*TASK BRIEF*. In the records below, find every line that contains "will" and list it.
TASK INPUT START
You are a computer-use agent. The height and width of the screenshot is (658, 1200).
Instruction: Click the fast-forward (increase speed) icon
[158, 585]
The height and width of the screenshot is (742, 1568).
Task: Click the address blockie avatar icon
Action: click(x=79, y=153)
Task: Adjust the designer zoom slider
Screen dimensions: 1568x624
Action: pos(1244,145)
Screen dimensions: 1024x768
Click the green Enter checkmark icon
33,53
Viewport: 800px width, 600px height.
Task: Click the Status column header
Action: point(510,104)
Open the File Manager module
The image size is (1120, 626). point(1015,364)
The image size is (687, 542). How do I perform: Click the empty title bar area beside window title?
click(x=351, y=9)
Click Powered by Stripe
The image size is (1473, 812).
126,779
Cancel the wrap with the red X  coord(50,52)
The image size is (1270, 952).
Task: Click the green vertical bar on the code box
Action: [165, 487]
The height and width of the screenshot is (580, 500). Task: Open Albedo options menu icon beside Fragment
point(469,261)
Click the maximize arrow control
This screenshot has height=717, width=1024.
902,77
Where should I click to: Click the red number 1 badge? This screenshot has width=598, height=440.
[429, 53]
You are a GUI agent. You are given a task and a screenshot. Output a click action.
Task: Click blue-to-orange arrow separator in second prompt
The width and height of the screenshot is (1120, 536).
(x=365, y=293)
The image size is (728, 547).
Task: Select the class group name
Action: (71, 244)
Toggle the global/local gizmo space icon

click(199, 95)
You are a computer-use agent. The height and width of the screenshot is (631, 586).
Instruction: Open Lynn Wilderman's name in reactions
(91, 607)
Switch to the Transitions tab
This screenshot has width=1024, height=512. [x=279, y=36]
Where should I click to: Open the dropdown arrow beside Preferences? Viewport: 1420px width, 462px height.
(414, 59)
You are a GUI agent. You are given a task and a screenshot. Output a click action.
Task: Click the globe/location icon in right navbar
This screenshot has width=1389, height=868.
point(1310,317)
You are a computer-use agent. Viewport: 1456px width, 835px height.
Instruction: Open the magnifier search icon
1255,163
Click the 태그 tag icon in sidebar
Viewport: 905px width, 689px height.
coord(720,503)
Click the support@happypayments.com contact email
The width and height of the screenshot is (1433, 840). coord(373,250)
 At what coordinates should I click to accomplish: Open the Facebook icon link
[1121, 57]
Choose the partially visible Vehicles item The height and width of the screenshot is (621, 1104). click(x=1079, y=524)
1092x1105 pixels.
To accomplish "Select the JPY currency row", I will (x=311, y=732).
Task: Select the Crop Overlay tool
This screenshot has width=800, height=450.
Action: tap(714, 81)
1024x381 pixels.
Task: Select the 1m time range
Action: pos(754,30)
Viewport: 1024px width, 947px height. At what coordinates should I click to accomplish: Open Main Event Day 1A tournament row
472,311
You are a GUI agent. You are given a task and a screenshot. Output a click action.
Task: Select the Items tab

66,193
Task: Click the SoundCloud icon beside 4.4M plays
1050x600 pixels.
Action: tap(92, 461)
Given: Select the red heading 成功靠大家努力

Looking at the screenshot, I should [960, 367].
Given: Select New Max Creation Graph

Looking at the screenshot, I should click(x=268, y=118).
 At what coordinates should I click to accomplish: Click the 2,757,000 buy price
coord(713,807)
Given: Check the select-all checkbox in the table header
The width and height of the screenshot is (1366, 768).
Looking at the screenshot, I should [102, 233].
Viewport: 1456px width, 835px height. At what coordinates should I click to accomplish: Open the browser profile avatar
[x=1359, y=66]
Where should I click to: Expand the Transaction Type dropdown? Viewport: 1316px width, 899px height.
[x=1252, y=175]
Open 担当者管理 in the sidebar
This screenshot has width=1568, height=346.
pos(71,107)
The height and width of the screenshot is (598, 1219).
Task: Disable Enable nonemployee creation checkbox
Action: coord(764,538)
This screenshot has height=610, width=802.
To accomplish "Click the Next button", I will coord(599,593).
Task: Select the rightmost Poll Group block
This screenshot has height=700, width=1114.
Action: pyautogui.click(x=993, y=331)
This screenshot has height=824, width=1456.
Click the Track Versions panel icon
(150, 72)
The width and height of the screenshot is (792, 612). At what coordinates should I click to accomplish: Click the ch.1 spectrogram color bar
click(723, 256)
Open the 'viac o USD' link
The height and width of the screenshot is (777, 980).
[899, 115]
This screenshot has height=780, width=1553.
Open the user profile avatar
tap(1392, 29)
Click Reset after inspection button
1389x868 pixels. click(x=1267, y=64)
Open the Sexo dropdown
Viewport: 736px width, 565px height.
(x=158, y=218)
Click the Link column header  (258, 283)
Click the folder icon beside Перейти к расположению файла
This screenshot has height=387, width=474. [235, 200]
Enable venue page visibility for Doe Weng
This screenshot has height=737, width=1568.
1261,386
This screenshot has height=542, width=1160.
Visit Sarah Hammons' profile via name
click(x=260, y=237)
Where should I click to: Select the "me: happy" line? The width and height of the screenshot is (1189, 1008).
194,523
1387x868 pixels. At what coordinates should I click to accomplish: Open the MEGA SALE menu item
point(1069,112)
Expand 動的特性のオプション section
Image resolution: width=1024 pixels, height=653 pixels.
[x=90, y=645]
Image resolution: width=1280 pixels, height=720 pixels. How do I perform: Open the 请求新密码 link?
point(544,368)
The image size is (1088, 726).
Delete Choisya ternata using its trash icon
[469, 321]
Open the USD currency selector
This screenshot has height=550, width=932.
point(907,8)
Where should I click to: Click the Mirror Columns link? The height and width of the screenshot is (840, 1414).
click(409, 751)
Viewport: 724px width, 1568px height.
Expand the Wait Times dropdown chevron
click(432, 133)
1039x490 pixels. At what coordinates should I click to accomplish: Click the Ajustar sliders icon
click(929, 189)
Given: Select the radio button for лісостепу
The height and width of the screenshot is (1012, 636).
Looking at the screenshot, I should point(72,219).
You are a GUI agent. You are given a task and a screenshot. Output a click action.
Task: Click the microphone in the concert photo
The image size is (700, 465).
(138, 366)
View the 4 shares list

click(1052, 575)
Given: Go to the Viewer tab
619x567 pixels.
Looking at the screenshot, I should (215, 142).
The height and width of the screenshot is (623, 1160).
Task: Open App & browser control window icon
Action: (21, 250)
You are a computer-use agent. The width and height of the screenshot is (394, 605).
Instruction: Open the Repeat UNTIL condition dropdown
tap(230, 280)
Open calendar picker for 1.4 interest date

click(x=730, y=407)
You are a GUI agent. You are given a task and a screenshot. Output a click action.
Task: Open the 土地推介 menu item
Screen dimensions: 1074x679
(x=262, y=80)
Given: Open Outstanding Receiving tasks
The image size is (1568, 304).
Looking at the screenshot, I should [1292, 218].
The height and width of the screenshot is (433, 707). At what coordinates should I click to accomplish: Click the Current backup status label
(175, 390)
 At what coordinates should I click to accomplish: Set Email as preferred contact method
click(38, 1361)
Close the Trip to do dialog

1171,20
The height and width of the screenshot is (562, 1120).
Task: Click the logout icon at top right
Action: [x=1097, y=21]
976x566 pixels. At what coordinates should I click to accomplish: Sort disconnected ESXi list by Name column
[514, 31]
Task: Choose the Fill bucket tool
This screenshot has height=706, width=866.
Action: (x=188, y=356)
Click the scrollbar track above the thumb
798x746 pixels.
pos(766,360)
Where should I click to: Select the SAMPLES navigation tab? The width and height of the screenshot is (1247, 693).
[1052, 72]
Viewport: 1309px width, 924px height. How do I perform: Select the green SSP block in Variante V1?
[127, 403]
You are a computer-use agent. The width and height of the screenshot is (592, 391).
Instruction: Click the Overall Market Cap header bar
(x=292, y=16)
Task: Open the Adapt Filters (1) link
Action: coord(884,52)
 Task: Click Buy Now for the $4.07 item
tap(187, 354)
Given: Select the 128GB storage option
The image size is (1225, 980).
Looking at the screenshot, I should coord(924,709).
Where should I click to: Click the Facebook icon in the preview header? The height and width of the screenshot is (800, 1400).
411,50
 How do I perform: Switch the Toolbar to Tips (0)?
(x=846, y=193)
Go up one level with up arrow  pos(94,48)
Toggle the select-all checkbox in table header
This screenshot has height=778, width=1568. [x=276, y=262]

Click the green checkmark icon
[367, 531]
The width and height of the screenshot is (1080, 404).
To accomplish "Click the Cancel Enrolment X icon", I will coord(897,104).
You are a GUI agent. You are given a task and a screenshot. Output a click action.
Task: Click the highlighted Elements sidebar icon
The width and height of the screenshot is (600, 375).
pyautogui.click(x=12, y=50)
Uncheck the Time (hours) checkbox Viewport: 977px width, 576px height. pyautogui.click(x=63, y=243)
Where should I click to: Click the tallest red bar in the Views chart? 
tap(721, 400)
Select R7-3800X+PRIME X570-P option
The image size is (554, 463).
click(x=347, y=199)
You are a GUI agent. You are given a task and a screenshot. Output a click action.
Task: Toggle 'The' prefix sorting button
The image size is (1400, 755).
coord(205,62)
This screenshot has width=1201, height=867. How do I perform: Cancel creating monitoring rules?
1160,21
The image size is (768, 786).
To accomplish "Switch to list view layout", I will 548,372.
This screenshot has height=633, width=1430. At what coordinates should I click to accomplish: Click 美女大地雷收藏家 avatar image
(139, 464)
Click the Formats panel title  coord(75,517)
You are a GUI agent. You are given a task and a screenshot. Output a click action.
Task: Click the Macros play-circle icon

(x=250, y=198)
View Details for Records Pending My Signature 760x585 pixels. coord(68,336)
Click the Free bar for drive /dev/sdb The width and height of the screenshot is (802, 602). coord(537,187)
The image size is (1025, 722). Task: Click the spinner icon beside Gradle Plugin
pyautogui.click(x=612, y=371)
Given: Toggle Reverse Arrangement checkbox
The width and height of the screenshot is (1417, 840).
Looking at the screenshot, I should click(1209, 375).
TASK INPUT END
*COMPLETED TASK*.
To accomplish "Select the JPY currency row", I will (x=311, y=732).
To accomplish "Click the Next button", I will coord(599,593).
To accomplish "Click the Cancel Enrolment X icon", I will coord(897,104).
To accomplish "Switch to list view layout", I will 548,372.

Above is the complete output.